Moradores de Veneza realizam neste sábado uma manifestação na qual farão o "enterro" da cidade, com o objetivo de alertar para o declínio demográfico que, segundo os moradores, é causado pelo turismo em massa e a falta de moradia e trabalho na cidade.
No funeral simbólico, um cortejo fúnebre de barcos a remo vai percorrer os principais canais ao redor do centro histórico.
Um caixão rosa e a tradicional máscara de carnaval, desta vez cobrindo a imagem de uma caveira, vão navegar entre os antigos palácios, pontes e praças. O enterro é um protesto bem-humorado contra o despovamento da cidade, com direito a orações religiosas em dialeto, lágrimas e pesares.
Nos últimos 40 anos, a população local caiu para menos da metade.
No sábado também vai haver uma coleta de DNA. Pesquisadores da Worcester Polythecnic Institute de Massachussets e da National Geographic Society vão aproveitar a presença dos "órfãos" de Veneza para recolher o patrimônio genético dos venezianos.
Eles precisam de 5 mil amostras de saliva que serão incluídas no estudo sobre a origem das populações da Europa centro-ocidental e, por tabela, do nascimento e da migração do povo veneziano pelo mundo.
Perda populacional
Um contador digital de venezianos registra o abandono da cidade, dia e noite. Ele foi montado na vitrine de uma antiga farmácia, entre a ponte do Rialto e a praça de São Marcos, para chamar a atenção dos moradores e dos visitantes.
Os venezianos eram 121.309 em 1966, 84.355 em 1986, e atualmente romperam a barreira dos 60 mil residentes fixos.
A iniciativa da manifestação é de um grupo de moradores, o Venessia.com, com a adesão de outros movimentos sociais como Jovens Venezianos.
"Qual é a novidade? Não estou seguro que exista uma diferença entre 59.999 e 60 mil habitantes", se defende o prefeito Massimo Cacciari.
Turismo
A falta de uma política habitacional e a invasão do turismo em massa estão entre as principais causas desta migração. Todos os anos, Veneza recebe cerca de 20 milhões de turistas.

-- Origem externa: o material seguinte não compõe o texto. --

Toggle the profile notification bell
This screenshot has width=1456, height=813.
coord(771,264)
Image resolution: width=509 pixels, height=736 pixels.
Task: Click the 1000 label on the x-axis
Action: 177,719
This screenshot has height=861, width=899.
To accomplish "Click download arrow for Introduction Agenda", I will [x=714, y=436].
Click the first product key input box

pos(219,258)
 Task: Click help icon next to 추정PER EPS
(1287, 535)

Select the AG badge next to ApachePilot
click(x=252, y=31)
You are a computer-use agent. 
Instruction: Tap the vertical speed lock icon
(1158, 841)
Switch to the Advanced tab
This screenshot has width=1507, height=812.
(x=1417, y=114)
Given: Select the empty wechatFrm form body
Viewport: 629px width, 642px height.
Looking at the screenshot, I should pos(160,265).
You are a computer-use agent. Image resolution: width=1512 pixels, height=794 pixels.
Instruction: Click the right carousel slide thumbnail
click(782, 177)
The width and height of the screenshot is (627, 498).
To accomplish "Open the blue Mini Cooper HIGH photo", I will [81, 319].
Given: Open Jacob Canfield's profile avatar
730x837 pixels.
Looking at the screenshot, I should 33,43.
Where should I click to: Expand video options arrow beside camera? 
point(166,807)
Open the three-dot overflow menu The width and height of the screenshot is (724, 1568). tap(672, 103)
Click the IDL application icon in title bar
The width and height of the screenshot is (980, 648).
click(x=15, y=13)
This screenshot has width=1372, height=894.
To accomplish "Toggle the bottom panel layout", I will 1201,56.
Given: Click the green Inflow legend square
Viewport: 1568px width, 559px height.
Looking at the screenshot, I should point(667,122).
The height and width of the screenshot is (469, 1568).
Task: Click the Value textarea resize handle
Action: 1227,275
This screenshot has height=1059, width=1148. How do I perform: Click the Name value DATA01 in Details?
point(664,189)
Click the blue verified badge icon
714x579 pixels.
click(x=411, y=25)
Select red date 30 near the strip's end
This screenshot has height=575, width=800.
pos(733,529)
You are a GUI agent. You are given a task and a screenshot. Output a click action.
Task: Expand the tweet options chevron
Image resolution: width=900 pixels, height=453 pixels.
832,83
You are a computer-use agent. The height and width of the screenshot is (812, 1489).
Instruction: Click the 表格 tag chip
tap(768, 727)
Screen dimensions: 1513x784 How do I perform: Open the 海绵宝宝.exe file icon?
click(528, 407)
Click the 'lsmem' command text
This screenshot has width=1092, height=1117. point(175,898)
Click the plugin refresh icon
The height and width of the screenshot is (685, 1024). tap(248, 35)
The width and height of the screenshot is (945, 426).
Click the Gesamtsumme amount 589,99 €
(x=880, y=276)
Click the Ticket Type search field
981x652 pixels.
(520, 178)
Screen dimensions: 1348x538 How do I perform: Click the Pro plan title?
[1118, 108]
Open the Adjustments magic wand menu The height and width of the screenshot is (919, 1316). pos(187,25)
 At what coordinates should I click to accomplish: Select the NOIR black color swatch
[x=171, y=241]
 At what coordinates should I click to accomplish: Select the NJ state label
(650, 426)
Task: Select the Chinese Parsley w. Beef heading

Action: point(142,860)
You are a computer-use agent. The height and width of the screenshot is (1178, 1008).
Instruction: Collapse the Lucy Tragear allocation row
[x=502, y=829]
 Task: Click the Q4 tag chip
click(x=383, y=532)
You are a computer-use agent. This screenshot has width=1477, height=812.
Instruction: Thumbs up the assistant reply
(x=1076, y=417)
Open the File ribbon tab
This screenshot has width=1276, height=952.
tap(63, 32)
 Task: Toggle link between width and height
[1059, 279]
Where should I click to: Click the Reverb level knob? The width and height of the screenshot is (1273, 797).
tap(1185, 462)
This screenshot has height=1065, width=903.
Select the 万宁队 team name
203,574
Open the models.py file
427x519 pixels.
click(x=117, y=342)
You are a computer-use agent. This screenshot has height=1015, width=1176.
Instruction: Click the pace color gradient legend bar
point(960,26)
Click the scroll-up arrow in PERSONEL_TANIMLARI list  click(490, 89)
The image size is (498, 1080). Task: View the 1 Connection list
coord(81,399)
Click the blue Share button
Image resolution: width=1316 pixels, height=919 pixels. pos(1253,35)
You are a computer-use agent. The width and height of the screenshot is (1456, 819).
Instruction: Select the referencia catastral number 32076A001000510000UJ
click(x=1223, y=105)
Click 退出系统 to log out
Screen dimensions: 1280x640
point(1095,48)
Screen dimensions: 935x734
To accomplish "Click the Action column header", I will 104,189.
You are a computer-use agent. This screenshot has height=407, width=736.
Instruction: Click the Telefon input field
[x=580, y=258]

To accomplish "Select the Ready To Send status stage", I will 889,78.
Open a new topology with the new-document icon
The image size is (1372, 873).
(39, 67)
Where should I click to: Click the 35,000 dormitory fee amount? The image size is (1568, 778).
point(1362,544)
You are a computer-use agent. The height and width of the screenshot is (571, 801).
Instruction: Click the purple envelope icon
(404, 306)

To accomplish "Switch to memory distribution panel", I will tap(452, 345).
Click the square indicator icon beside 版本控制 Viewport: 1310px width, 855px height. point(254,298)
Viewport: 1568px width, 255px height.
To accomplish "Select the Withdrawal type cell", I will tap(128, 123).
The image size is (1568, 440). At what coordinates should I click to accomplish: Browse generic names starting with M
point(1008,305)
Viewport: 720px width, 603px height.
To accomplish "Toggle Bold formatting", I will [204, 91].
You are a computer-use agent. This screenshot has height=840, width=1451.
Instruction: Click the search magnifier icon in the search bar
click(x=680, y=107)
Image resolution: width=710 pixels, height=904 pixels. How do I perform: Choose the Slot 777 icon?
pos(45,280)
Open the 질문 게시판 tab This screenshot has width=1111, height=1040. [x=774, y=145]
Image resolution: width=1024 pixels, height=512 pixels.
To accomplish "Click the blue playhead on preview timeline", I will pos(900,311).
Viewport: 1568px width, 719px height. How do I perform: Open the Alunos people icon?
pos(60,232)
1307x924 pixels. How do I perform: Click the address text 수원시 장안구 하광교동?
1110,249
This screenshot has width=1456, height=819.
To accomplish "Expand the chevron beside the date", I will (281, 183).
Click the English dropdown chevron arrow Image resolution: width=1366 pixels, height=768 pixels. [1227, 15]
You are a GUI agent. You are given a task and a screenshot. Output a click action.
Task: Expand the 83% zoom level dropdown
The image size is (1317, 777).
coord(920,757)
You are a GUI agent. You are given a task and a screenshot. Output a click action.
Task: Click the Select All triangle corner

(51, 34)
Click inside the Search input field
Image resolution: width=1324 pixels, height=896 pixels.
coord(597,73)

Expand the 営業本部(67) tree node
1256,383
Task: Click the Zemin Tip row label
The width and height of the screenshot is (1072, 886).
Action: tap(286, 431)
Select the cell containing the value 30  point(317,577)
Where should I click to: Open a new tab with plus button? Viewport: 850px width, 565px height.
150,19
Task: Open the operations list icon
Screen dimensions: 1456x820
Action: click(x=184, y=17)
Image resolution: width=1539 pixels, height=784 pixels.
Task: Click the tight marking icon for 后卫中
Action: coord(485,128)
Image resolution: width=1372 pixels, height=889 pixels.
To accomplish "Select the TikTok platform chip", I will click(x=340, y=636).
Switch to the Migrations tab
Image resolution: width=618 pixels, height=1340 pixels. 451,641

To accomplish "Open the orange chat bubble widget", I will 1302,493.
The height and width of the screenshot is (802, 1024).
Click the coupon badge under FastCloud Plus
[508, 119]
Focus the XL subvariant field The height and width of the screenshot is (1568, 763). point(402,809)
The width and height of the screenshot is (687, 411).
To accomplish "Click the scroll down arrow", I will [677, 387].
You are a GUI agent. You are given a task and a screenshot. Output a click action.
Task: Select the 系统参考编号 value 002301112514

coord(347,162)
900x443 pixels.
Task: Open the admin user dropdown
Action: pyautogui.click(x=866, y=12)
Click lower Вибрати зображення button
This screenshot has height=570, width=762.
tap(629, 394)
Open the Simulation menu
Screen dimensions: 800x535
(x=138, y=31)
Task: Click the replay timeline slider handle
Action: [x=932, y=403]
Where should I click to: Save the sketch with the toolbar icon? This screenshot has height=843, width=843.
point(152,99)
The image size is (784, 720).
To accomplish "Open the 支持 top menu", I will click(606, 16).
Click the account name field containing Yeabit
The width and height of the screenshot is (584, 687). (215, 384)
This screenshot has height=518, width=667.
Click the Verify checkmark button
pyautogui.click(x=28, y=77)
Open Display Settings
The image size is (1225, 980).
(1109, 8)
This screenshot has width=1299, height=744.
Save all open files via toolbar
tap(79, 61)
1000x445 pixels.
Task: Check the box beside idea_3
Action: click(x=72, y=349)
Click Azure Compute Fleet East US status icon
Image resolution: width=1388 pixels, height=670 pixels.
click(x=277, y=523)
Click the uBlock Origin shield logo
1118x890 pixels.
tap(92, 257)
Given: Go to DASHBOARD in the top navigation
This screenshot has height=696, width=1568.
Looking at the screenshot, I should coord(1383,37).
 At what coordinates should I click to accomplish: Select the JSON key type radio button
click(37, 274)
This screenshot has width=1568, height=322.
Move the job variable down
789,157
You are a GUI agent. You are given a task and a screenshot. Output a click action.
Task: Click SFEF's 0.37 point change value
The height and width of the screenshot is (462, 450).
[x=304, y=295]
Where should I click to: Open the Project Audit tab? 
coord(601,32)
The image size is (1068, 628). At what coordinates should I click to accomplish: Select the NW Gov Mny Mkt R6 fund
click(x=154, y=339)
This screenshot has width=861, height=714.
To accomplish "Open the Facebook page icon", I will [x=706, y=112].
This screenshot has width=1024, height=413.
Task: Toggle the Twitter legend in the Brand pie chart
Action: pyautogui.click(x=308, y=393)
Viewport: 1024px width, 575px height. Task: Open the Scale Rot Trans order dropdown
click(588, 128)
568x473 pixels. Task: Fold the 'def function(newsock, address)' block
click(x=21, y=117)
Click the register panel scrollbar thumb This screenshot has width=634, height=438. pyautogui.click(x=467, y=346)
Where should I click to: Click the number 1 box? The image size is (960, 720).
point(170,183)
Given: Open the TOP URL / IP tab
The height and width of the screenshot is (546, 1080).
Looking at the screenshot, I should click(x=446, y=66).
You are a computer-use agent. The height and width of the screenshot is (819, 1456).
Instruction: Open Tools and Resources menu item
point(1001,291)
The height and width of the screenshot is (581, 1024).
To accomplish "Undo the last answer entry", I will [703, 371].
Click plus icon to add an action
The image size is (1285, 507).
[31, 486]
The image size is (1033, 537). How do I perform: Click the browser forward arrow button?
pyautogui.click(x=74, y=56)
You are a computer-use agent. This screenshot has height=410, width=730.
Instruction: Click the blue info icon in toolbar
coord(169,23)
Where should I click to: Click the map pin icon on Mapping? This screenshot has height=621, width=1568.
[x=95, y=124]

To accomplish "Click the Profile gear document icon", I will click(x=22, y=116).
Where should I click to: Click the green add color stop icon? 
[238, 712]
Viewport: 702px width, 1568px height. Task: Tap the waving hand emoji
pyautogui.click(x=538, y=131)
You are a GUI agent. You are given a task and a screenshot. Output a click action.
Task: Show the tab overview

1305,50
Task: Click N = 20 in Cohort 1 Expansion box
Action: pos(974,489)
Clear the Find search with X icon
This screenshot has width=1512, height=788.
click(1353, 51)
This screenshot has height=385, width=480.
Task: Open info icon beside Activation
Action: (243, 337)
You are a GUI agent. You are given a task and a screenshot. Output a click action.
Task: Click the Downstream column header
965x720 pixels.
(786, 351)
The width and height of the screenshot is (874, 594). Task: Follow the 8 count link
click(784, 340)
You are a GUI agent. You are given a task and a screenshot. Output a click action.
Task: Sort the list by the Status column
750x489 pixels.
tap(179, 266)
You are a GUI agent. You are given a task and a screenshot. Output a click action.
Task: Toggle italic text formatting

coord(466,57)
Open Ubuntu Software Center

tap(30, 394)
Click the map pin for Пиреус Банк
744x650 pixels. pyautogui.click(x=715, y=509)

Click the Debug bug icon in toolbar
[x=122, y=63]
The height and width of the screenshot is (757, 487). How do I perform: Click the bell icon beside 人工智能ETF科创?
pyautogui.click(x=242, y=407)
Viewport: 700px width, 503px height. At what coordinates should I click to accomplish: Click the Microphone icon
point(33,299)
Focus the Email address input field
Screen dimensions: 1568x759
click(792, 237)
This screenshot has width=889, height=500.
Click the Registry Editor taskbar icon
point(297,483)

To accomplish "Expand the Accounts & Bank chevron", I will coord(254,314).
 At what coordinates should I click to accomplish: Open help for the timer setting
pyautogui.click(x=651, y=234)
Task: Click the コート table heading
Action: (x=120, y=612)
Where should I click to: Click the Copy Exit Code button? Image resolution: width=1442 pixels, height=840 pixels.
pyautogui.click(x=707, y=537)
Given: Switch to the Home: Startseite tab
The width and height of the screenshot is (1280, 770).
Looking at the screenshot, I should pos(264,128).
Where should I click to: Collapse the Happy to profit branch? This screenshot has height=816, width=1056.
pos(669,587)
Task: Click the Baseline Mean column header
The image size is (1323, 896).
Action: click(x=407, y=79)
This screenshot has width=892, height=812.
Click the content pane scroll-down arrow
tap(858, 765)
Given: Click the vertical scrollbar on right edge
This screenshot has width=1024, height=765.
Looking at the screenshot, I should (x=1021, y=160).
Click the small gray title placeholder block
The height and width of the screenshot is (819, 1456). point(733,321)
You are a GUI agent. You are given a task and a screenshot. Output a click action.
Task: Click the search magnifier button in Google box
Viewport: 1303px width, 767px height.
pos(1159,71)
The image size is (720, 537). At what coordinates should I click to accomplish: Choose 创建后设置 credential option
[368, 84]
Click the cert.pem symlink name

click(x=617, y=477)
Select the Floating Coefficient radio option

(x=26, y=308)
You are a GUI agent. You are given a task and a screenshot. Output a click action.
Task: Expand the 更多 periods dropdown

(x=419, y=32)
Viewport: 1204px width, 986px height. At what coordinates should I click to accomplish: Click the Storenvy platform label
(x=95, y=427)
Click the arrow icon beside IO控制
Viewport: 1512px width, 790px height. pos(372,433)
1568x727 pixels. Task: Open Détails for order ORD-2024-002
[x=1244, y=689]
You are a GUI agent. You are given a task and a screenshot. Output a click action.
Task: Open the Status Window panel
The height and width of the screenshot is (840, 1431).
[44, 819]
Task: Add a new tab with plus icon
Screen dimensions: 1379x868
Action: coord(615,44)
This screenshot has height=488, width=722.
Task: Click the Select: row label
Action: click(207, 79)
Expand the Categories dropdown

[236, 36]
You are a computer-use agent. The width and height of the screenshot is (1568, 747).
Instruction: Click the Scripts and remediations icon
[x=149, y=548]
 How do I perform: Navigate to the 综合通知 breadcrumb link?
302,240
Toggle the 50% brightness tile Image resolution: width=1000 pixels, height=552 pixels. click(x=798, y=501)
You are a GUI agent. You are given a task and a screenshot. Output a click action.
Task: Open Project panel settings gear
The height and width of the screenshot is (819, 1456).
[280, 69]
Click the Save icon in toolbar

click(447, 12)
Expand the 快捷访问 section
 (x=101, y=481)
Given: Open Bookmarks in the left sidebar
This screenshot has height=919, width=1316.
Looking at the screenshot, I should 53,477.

"Não somos contrários ao turismo, mas sim a esta transformação do tecido urbano e social numa espécie de parque de diversões", disse a BBC Brasil Marco Vidal, presidente da Associação Jovens Venezianos.
Ele pretende recolher 4 mil assinaturas para levar ao novo prefeito, a ser eleito no ano que vem, uma lista de reivindicações e sugestões, como a transformação da zona abandonada do Arsenal em área destinada a residências populares e a empresas do setor terciário.
Enquanto os novos moradores não chegam, os visitantes desembarcam dos navios de cruzeiro e dos ônibus de excursões terrestres. Com uma permanência média de um dia e meio, a grande maioria não consegue admirar os detalhes de Veneza.
A cidade responde a esta "ocupação" perdendo a própria identidade. Nos últimos anos, 40% do artesanato de qualidade desapareceu por causa do impacto desta modalidade de turismo. E muitos lojistas vendem produtos chamados"venezianos", porém feitos na China.
O custo de vida nas alturas leva muitos moradores a trocarem de cidade ou a transformarem os próprios imóveis em pensões para acolher os viajantes de passagem.
Antigas lojinhas locais tradicionais dão lugar a vitrines de grifes globalizadas de luxo e a sofisticadas galerias de arte. Na vizinha ilha de Murano, famosa pela produção de artigos em vidro, as fundições fecham as portas em nome da especulação imobiliária.
Modernidade e raízes
As críticas aos maus tratos sofridos por Veneza são quase unânimes.
"Veneza é a única cidade no mundo na qual um transatlântico navega no meio das casas, pelo Canal Grande. Muitos destes turistas não visitam a cidade porque querem, mas sim porque ela está incluída no pacote vendido pelas agências. Queremos um turismo não elitista mas de qualidade, não podemos ser figurantes da e na nossa cidade", disse à BBC Brasil Francesca Bortolotto Possati, proprietária do hotel de luxo Bauer.
Ela é favorável à cobrança de um ingresso de um valor de cerca de 4 euros (aproximadamente R$ 10) aos visitantes da cidade. Este polêmico projeto, ainda em discussão, serviria para frear e regular o fluxo de presença de turistas na cidade, além de financiar o recolhimento do lixo. Veneza paga a taxa mais alta da Itália.
O assessor do Turismo da Prefeitura de Veneza, Augusto Salvadori, reconhece o problema.
"Modernizar Veneza é uma tarefa muito difícil. Temos que respeitar o contexto arquitetônico, histórico e artístico. Temos que investir em Veneza mas as leis de urbanismo não são suficientes. Queremos que muitos venezianos voltem a morar aqui e vemos uma grande vontade do investidor privado em ajudar neste relançamento", disse ele à BBC Brasil.